The Scale Cube is a model for segmenting services, defining microservices and scaling products. It also creates a common language for teams to discuss scale related options in designing solutions. It can be paired with its sibling the Availability Cube to ensure both scalability and availability of a solution.
3 Dimensions of Scaling
The Scale Cube (sometimes known as the “AKF Scale Cube" or "AKF Cube") is comprised of 3 axes:
• X-Axis: Horizontal Duplication and Cloning of services and data
• Y-Axis: Functional Decomposition and Segmentation - Microservices (or micro-services)
• Z-Axis: Service and Data Partitioning along Customer Boundaries - Shards/Pods
These axes and their meanings are depicted below in Figure 1.
Figure 2, below, displays how the cube may be deployed in a modern architecture decomposing services (sometimes called microservices architecture), cloning services and data sources and segmenting similar objects like customers into "pods".
Scaling with the X Axis of the Scale Cube
The most commonly used approach of scaling a solution is by running multiple identical copies of the application behind a load balancer also known as X-axis scaling. That’s a great way of improving the capacity and the availability of an application.
When using X-axis scaling each server runs an identical copy of the service (if disaggregated) or monolith. One benefit of the X axis is that it is typically intellectually easy to implement and it scales well from a transaction perspective. Impediments to implementing the X axis include heavy session related information which is often difficult to distribute or requires persistence to servers – both of which can cause availability and scalability problems. Comparative drawbacks to the X axis is that while intellectually easy to implement, data sets have to be replicated in their entirety which increases operational costs. Further, caching tends to degrade at many levels as the size of data increases with transaction volumes.
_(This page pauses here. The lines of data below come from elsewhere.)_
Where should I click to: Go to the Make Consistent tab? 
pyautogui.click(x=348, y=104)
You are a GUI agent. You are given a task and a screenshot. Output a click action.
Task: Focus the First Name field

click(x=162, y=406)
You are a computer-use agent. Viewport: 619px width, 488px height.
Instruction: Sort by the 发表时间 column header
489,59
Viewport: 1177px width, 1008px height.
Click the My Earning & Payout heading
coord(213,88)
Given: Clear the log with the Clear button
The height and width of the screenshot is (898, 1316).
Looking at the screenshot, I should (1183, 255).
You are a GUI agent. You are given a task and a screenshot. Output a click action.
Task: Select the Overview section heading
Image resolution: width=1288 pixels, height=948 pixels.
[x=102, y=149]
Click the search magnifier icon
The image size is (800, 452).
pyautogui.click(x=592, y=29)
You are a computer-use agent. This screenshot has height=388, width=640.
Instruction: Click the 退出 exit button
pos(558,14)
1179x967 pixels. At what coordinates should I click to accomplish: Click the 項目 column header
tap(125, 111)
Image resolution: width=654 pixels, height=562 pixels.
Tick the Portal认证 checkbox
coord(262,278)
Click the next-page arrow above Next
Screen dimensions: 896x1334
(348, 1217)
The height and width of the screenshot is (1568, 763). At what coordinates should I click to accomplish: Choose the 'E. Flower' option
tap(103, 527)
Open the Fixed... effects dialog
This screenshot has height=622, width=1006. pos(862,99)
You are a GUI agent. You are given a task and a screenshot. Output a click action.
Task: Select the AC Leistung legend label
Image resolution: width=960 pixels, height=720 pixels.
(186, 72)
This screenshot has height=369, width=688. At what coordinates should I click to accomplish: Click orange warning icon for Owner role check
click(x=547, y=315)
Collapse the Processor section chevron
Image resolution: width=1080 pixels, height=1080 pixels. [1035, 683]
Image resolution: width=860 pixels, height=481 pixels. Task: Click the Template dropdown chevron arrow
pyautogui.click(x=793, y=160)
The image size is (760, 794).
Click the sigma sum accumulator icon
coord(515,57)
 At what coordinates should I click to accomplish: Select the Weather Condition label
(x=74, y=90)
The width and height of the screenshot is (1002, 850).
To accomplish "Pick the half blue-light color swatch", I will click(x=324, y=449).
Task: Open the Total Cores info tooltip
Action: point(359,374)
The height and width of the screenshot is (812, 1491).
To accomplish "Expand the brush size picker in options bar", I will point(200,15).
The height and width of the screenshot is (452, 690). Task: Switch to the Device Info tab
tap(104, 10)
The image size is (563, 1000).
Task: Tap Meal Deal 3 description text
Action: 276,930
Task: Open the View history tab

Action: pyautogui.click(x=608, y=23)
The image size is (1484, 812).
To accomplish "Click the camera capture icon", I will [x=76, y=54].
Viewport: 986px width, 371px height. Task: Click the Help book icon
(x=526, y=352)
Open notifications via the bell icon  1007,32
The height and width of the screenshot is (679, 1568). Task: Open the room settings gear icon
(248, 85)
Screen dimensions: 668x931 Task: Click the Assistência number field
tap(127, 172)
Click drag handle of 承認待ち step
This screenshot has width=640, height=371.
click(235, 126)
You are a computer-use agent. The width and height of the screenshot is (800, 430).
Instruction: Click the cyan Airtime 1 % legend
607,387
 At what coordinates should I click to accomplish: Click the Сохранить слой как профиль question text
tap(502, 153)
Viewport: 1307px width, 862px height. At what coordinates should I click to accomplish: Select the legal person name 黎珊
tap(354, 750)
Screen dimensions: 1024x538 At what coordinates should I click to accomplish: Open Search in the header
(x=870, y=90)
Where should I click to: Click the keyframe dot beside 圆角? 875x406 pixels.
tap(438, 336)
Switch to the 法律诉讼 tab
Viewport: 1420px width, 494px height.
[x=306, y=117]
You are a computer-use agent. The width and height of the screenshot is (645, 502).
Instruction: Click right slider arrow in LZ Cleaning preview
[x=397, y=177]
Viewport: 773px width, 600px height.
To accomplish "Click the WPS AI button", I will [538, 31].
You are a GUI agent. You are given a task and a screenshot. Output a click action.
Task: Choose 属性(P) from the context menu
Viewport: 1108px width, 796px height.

Finally, the X axis doesn’t engender higher levels of organizational scale.
Figure 3 explains the pros and cons of X axis scalability, and walks through a traditional 3 tier architecture to explain how it is implemented.
Scaling with the Y Axis of the Scale Cube
Y-axis scaling (think services oriented architecture, microservices or functional decomposition of a monolith) focuses on separating services and data along noun or verb boundaries. These splits are “dissimilar” from each other. Examples in commerce solutions may be splitting search from browse, checkout from add-to-cart, login from account status, etc. In implementing splits, Y-axis scaling splits a monolithic application into a set of services. Each service implements a set of related functionalities such as order management, customer management, inventory, etc. Further, each service should have its own, non-shared data to ensure high availability and fault isolation. Y axis scaling shares the benefit of increasing transaction scalability with all the axes of the cube.
Further, because the Y axis allows segmentation of teams and ownership of code and data, organizational scalability is increased. Cache hit ratios should increase as data and the services are appropriately segmented and similarly sized memory spaces can be allocated to smaller data sets accessed by comparatively fewer transactions. Operational cost often is reduced as systems can be sized down to commodity servers or smaller IaaS instances can be employed.
Figure 4 explains the pros and cons of Y axis scalability and shows a fault-isolated example of services each of which has its own data store for the purposes of fault-isolation.
Scaling with the Z Axis of the Scale Cube
Whereas the Y axis addresses the splitting of dissimilar things (often along noun or verb boundaries), the Z-axis addresses segmentation of “similar” things. Examples may include splitting customers along an unbiased modulus of customer_id, or along a somewhat biased (but beneficial for response time) geographic boundary. Product catalogs may be split by SKU, and content may be split by content_id. Z-axis scaling, like all of the axes, improves the solution’s transactional scalability and if fault isolated it’s availability. Because the software deployed to servers is essentially the same in each Z axis shard (but the data is distinct) there is no increase in organizational scalability. Cache hit rates often go up with smaller data sets, and operational costs generally go down as commodity servers or smaller IaaS instances can be used.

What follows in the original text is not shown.